■ **WHAT THE TASK ASKS**: Range to output from the entries below: the line containing "The image size is (217, 156)." through the line containing "Open the Copilot". Set it down exactly, ends included, nothing else.
#### PROVIDED ENTRIES ####
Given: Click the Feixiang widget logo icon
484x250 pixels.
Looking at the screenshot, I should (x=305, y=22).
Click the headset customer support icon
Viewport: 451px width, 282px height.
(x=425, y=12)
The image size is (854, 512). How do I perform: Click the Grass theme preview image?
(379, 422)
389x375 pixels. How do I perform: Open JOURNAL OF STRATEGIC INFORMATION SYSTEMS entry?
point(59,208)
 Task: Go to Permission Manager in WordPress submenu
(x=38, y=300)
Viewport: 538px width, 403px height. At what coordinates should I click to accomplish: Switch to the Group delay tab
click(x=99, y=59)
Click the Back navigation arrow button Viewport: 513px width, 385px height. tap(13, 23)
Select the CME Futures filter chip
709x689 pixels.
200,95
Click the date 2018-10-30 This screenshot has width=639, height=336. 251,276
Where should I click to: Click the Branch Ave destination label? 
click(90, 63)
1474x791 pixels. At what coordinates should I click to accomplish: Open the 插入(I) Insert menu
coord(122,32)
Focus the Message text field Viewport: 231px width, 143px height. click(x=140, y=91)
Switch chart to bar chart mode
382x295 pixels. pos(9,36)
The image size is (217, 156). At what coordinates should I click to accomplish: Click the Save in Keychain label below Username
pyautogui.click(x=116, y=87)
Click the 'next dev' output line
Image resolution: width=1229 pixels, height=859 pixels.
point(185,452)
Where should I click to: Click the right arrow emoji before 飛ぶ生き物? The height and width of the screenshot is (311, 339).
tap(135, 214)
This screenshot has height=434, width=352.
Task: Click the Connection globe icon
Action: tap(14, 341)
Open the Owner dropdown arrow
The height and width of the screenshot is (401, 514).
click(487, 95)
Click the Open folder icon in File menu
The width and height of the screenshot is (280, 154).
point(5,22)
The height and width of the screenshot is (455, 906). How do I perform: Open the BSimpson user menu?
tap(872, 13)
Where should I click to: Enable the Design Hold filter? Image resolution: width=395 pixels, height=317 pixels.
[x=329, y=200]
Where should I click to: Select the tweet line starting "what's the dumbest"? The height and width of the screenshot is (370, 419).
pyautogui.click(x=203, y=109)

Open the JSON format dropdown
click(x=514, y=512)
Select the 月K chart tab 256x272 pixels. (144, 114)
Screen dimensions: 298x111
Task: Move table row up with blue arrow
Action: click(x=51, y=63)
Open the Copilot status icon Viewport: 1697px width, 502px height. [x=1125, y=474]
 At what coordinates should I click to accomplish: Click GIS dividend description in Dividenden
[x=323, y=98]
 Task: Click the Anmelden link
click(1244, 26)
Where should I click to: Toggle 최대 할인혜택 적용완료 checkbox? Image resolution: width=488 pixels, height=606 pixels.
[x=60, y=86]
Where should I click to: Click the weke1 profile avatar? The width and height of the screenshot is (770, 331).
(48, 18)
####
■ **ANSWER TO THIS TASK**:
The image size is (217, 156). At what coordinates should I click to accomplish: Click the Save in Keychain label below Username
pyautogui.click(x=116, y=87)
Click the 'next dev' output line
Image resolution: width=1229 pixels, height=859 pixels.
point(185,452)
Where should I click to: Click the right arrow emoji before 飛ぶ生き物? The height and width of the screenshot is (311, 339).
tap(135, 214)
This screenshot has height=434, width=352.
Task: Click the Connection globe icon
Action: tap(14, 341)
Open the Owner dropdown arrow
The height and width of the screenshot is (401, 514).
click(487, 95)
Click the Open folder icon in File menu
The width and height of the screenshot is (280, 154).
point(5,22)
The height and width of the screenshot is (455, 906). How do I perform: Open the BSimpson user menu?
tap(872, 13)
Where should I click to: Enable the Design Hold filter? Image resolution: width=395 pixels, height=317 pixels.
[x=329, y=200]
Where should I click to: Select the tweet line starting "what's the dumbest"? The height and width of the screenshot is (370, 419).
pyautogui.click(x=203, y=109)

Open the JSON format dropdown
click(x=514, y=512)
Select the 月K chart tab 256x272 pixels. (144, 114)
Screen dimensions: 298x111
Task: Move table row up with blue arrow
Action: click(x=51, y=63)
Open the Copilot status icon Viewport: 1697px width, 502px height. [x=1125, y=474]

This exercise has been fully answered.